▸ AIM 1: Copy out the part of the listing that starts with the line containing "Click the Journal Homepage button" and runs through the end of the listing, including both ends, and leave the pictures out.

In compliance therewith, Cook provided
Re/Max with both a verbal and written
notice of her intent to renew her
franchise rights in August 1997. Re/Max
did not immediately advise Cook that
renewal would be forthcoming, but on
April 10, 1998, Re/Max provided Cook with
a copy of the 1998 Re/Max Franchise
Offering Circular. Shortly after
receiving the 1998 circular, Cook
tendered to Re/Max a check in the amount
of $8,500, twice the amount required to
renew her franchise agreement. On May 1,
1998, Re/Max responded with a letter to
Cook expressing its concerns about the
renewal of Cook’s subfranchise rights due
to her failure to meet the sales
associate quota required in the 1993
agreement. Under the 1993 agreement Cook
had been required to retain a minimum of
five (5) sales associates in her office
by May 1996. Cook, however, was the only
sales associate operating out of that
location throughout the term of the 1993
agreement. Despite these concerns, Re/Max
nevertheless offered to extend the term
of the 1993 agreement for six months in
order that it might ascertain whether
Cook was willing and able to comply with
the sales associate quota.

▸ AIM 2: List every date that includes a month in the excerpt about Cook's Re/Max franchise.

▸ INPUT:
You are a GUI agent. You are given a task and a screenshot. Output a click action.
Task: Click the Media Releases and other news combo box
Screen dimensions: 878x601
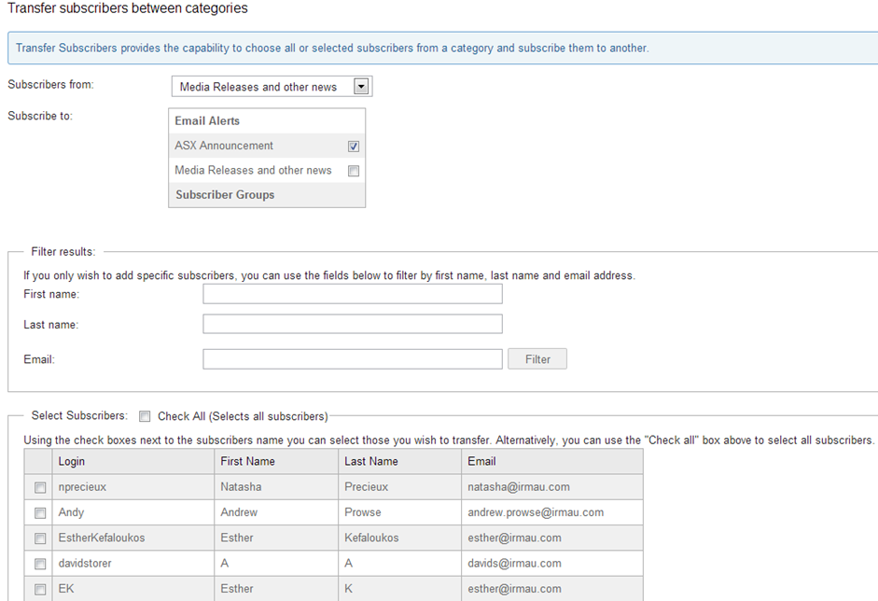point(272,87)
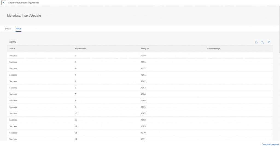
Task: Click the Entity ID column header
Action: 145,49
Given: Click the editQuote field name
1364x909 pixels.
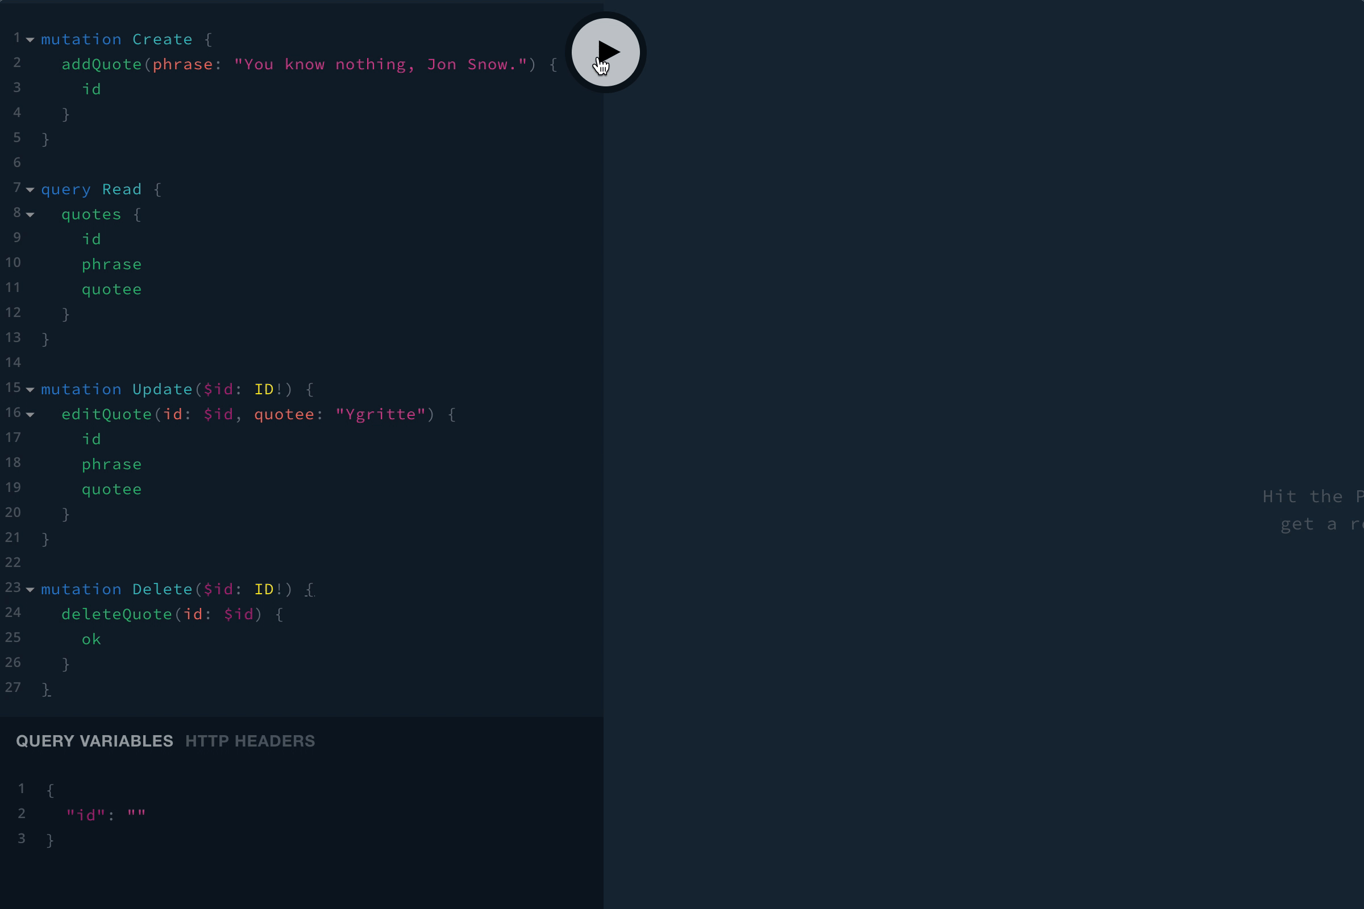Looking at the screenshot, I should click(106, 414).
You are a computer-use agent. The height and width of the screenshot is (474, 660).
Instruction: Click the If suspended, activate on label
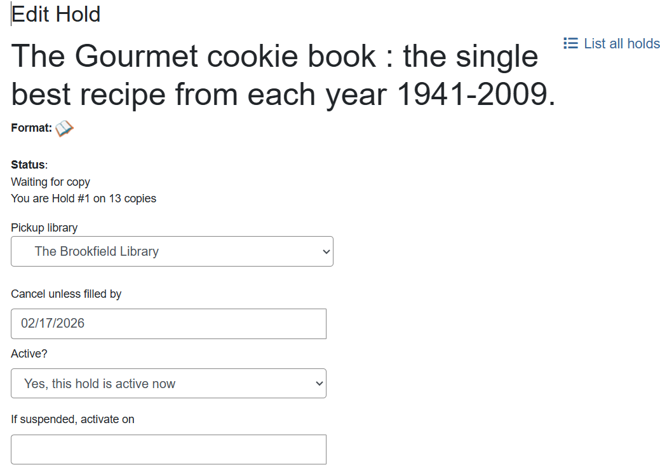72,419
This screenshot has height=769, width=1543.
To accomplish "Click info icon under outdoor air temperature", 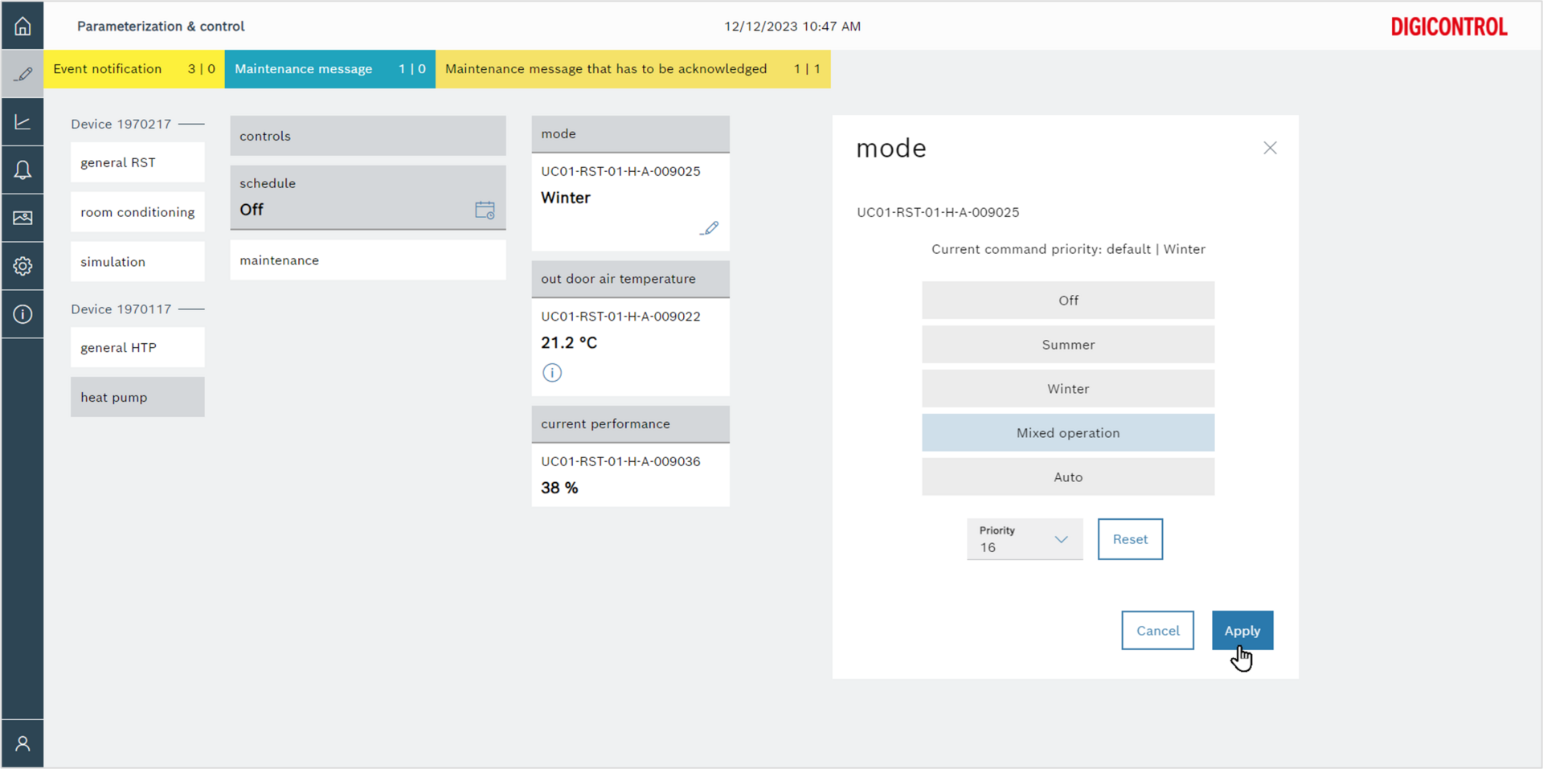I will pos(552,373).
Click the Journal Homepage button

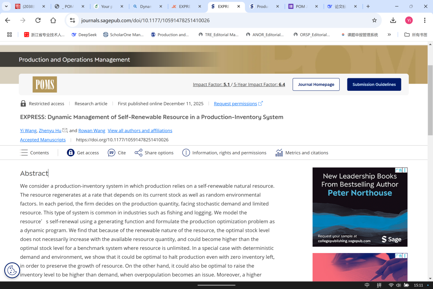[x=316, y=84]
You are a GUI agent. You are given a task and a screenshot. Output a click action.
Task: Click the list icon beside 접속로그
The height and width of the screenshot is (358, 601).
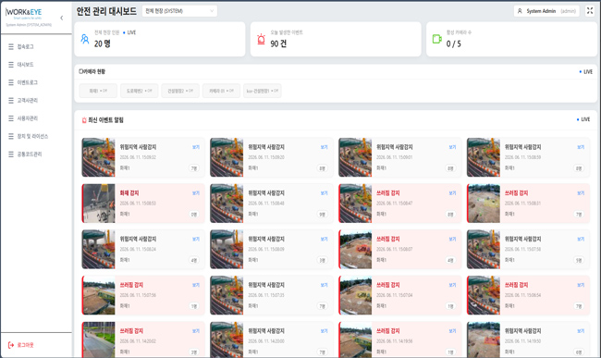11,47
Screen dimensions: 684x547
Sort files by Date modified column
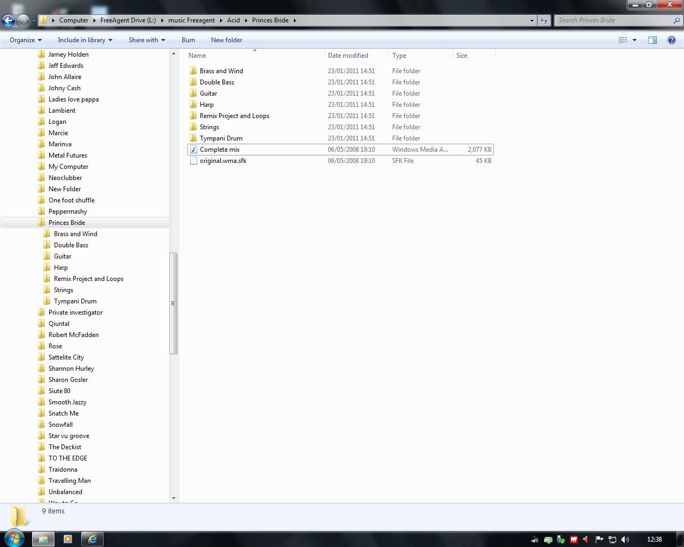pyautogui.click(x=348, y=56)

▸ PROBLEM SOLUTION 1:
Click the Journal Homepage button

[x=316, y=84]
You are a GUI agent. You are given a task and a screenshot. Output a click action.
Task: Click the list icon beside 접속로그
The height and width of the screenshot is (358, 601).
11,47
Screen dimensions: 684x547
Sort files by Date modified column
pyautogui.click(x=348, y=56)

▸ PROBLEM SOLUTION 2:
- August 1997
- April 10, 1998
- May 1, 1998
- May 1996